* _Work item_:
Beginning with the line that contains "Screen dimensions: 1568x713", transcribe the rest of the listing below exactly, including its last line, and exclude any pictures.

* _Records provided_:

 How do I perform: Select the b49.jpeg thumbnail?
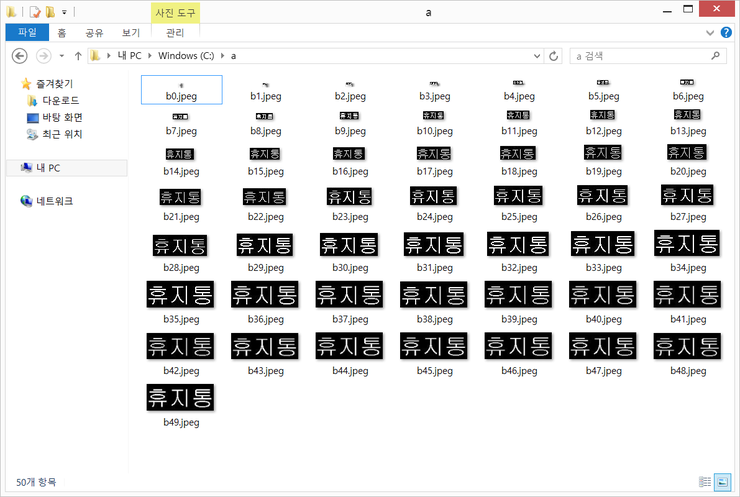[x=181, y=397]

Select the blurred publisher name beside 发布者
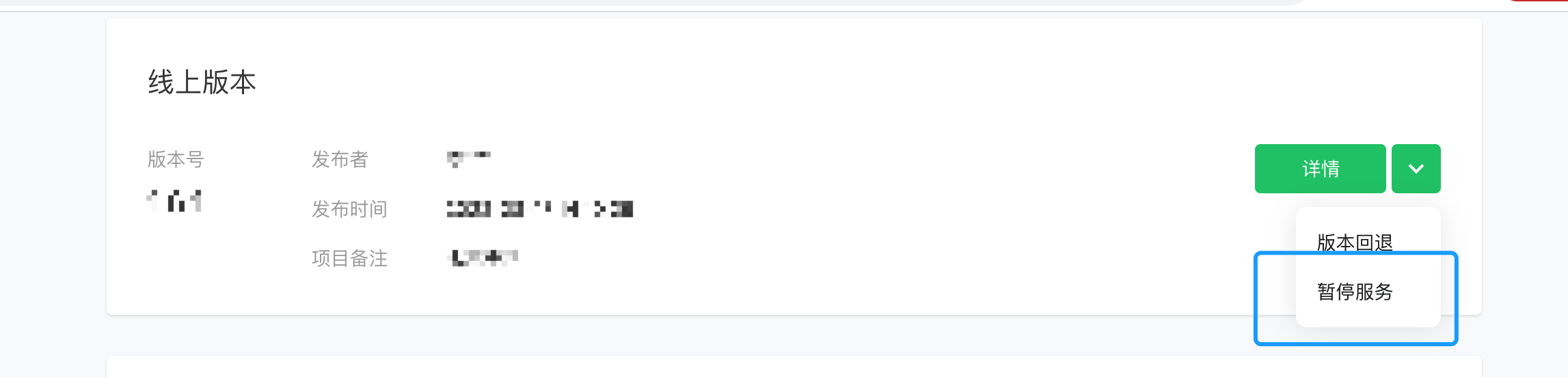pos(469,158)
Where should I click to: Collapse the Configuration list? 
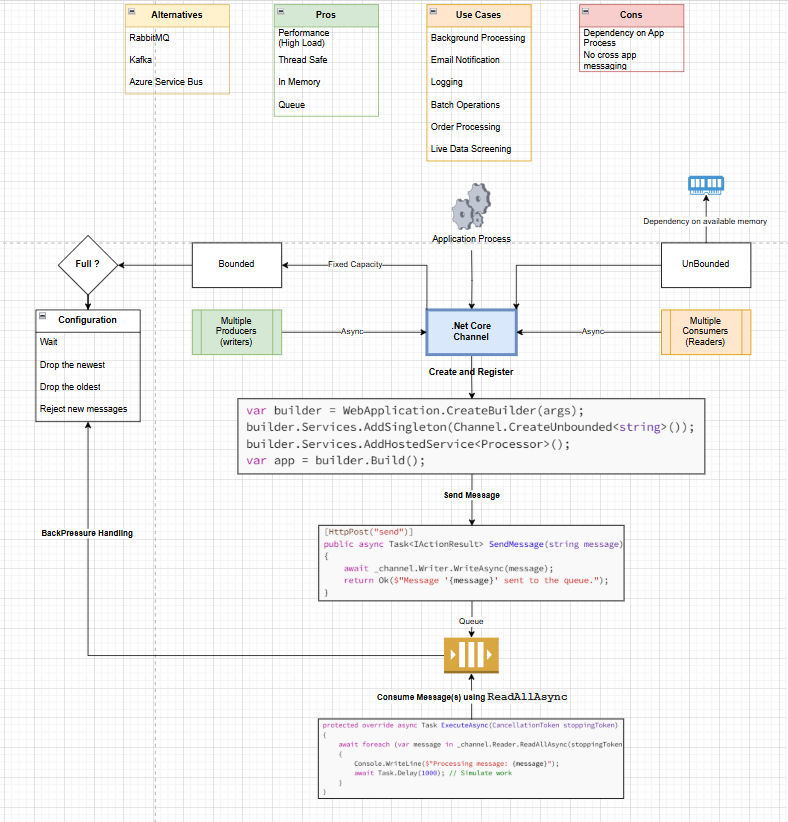pyautogui.click(x=43, y=320)
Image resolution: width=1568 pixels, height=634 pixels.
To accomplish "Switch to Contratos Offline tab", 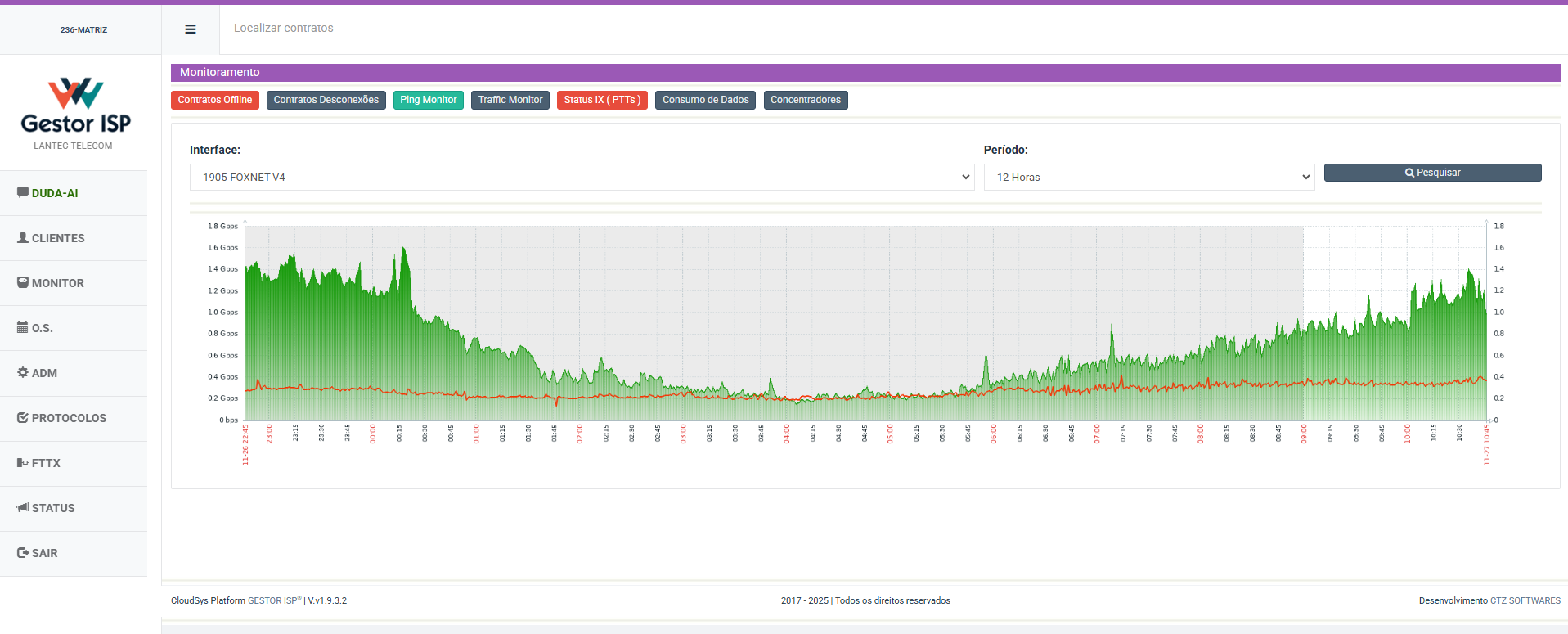I will tap(215, 100).
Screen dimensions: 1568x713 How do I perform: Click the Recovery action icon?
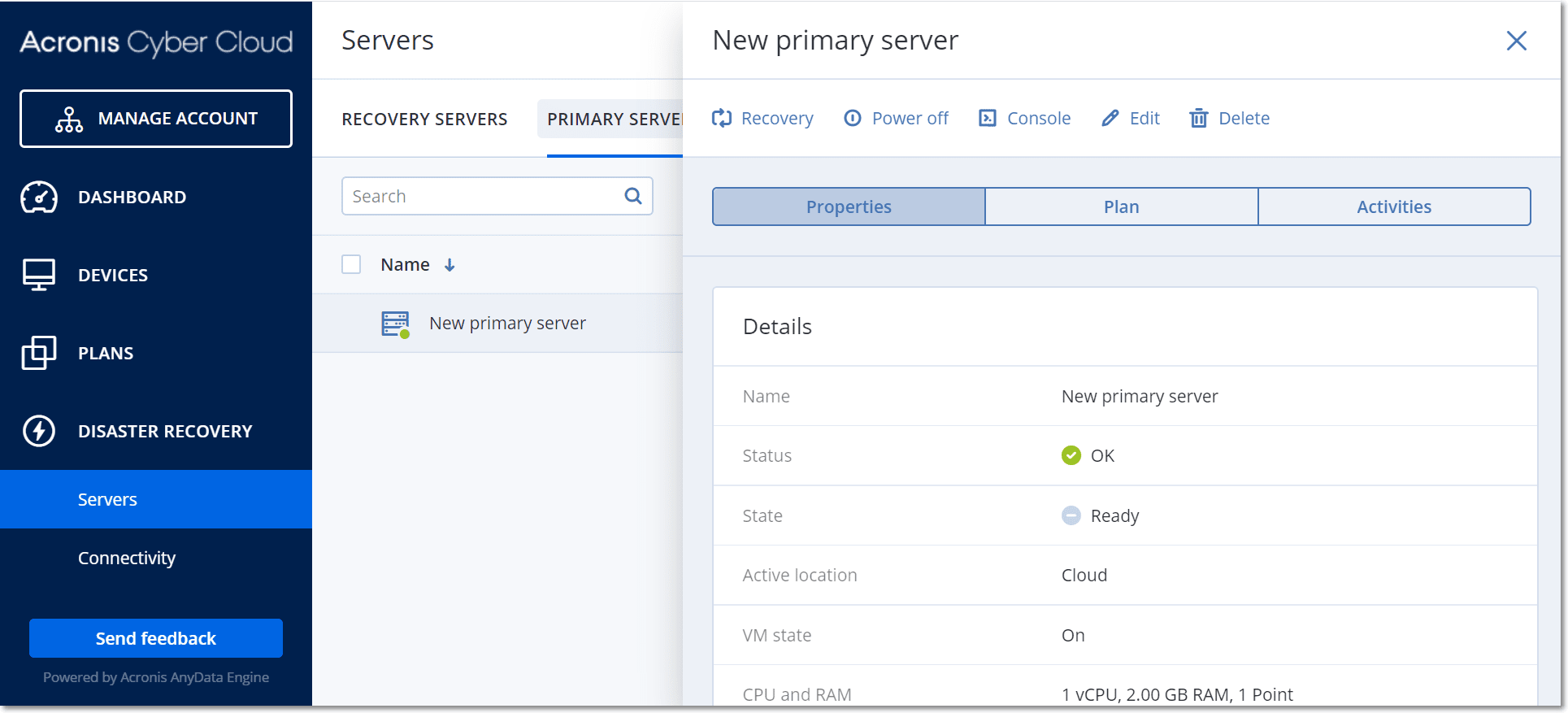(722, 119)
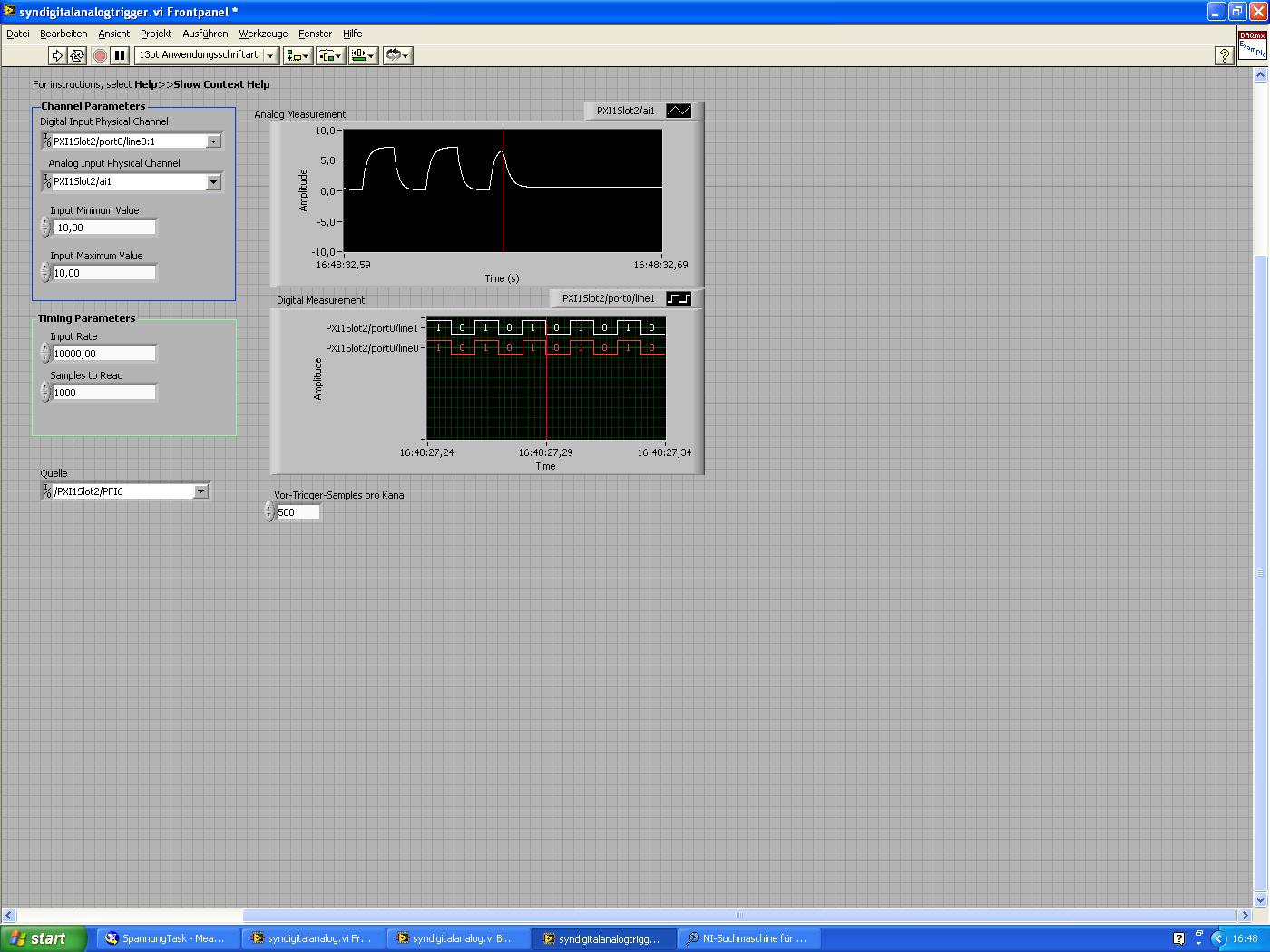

* _Output_:
Screen dimensions: 1568x713 How do I perform: Click the Recovery action icon?
(722, 119)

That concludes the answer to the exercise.